Recep Tayyip Erdogan s’est retrouvé pour la première fois en ballotage lors du premier tour de l'élection présidentielle le 14 mai. Face à lui : son opposant Kemal Kiliçdaroglu à la tête depuis 2010 du parti républicain du peuple, le CHP, fondé en 1923 par le père de la Turquie moderne. Un élément phare de sa campagne : les droits des femmes, rognés depuis dix ans par le président islamo-conservateur Erdogan après une décennie de progrès.
Le président sortant a d'ailleurs récemment affirmé lors d'un meeting que "l'égalité des sexes est contraire à la nature", ajoutant aussi que "les femmes ne doivent pas rire en public". Conséquence, de nombreuses turques rêvent de voir partir leur président.

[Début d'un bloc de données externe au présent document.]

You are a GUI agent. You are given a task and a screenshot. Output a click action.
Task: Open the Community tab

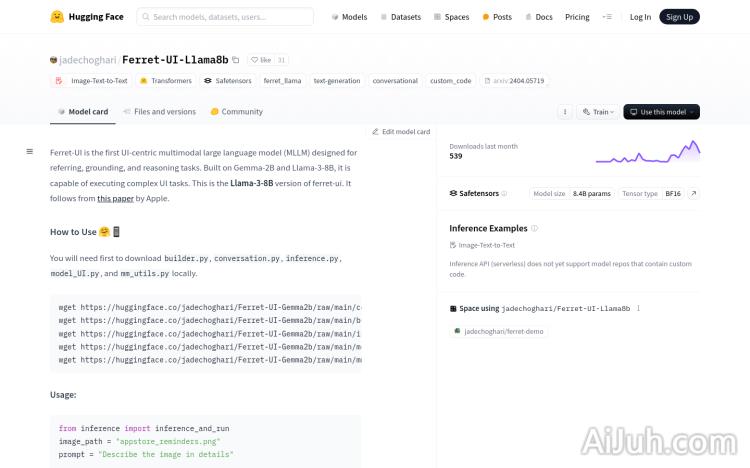tap(236, 112)
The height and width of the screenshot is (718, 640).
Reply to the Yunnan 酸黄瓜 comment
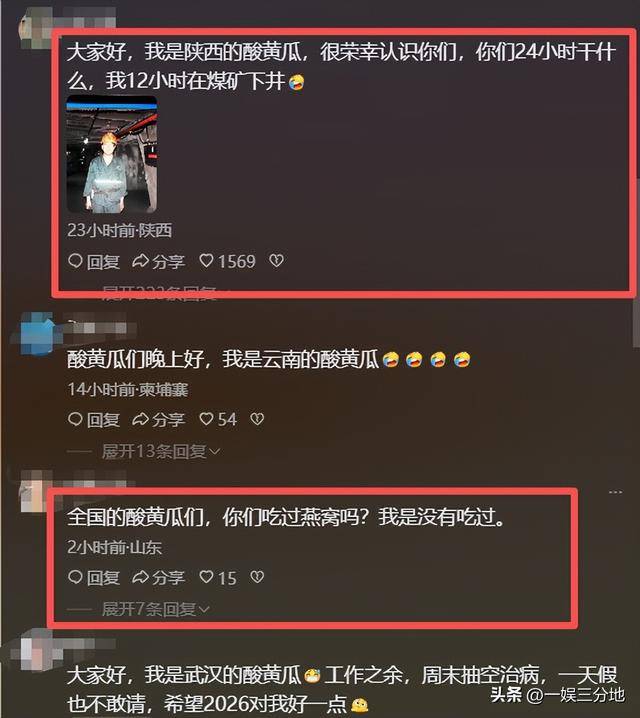click(x=94, y=419)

La pression sur les femmes, "une épreuve au quotidien"
Les camionnettes de campagne du camp Erdogan défilent dans les rues sinueuses d'Istanbul. Sur l'une d'entre elles, trois députés sont représentés : deux hommes souriants en costume et une femme. Sa silhouette est noircie, son visage effacé. "Nous sommes poussées vers l'obscurantisme. Je ne partage rien sur les réseaux sociaux, mais quand j'ai vu ça, j'ai immédiatement publié une photo", lance Nayan, une passante qui se dit révoltée.
Cette pression sur les femmes est, dit-elle, "une épreuve au quotidien". "L'État d'Erdogan juge et condamne la façon dont nous sommes habillées, dont nous rions. Demain, ils entreront même dans notre chambre à coucher en voulant interdire l'avortement", poursuit-elle.

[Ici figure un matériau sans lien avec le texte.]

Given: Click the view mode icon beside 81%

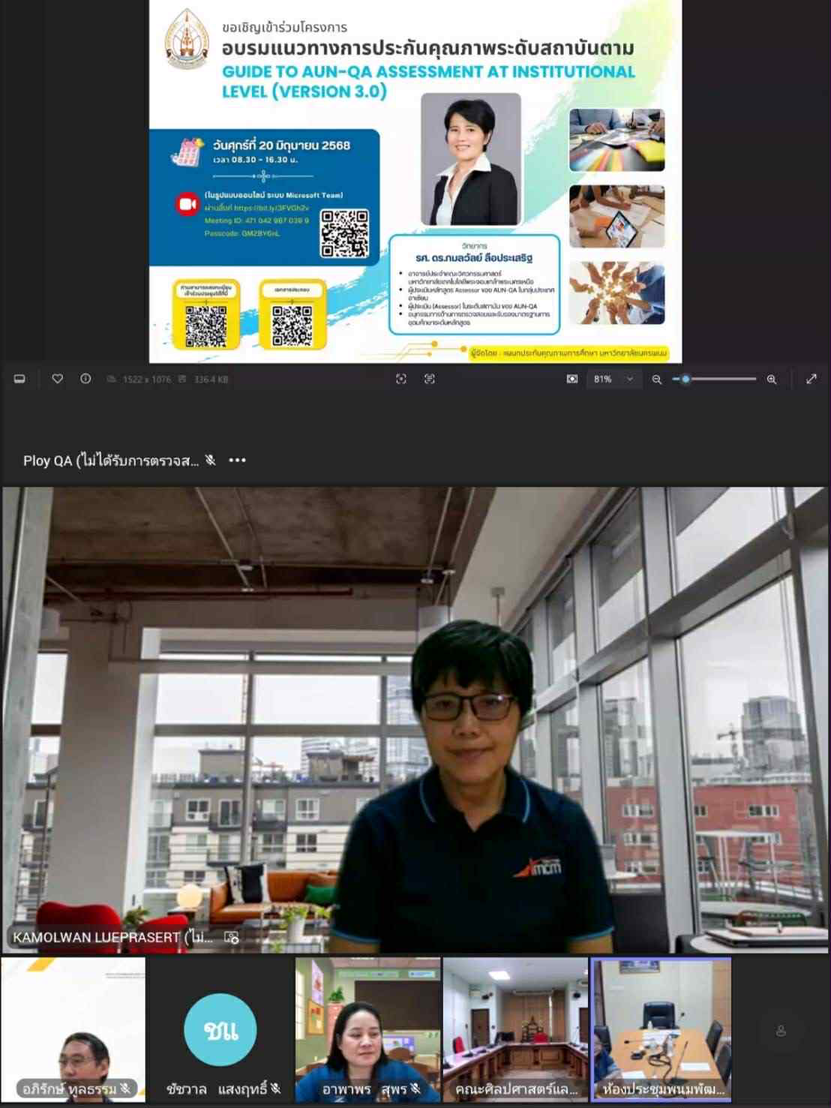Looking at the screenshot, I should [x=572, y=379].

Plus de 300 féminicides en 2022
Les violences augmentent de jour en jour, dénonce la cofondatrice de l'association Stop féminicide, qui milite pour le retour de son pays dans la convention d'Istanbul qu'Erdogan a quitté en 2001. "Avec ce traité international, quand une femme était violentée par son mari, son père ou son frère, cet homme était éloigné du foyer. Aujourd'hui, il y a des femmes censées être sous protection de l'État qui se font quand même assassinées." Son association recense plus de 300 féminicides en 2022, 100 de plus que sur la même période qu'il y a dix ans.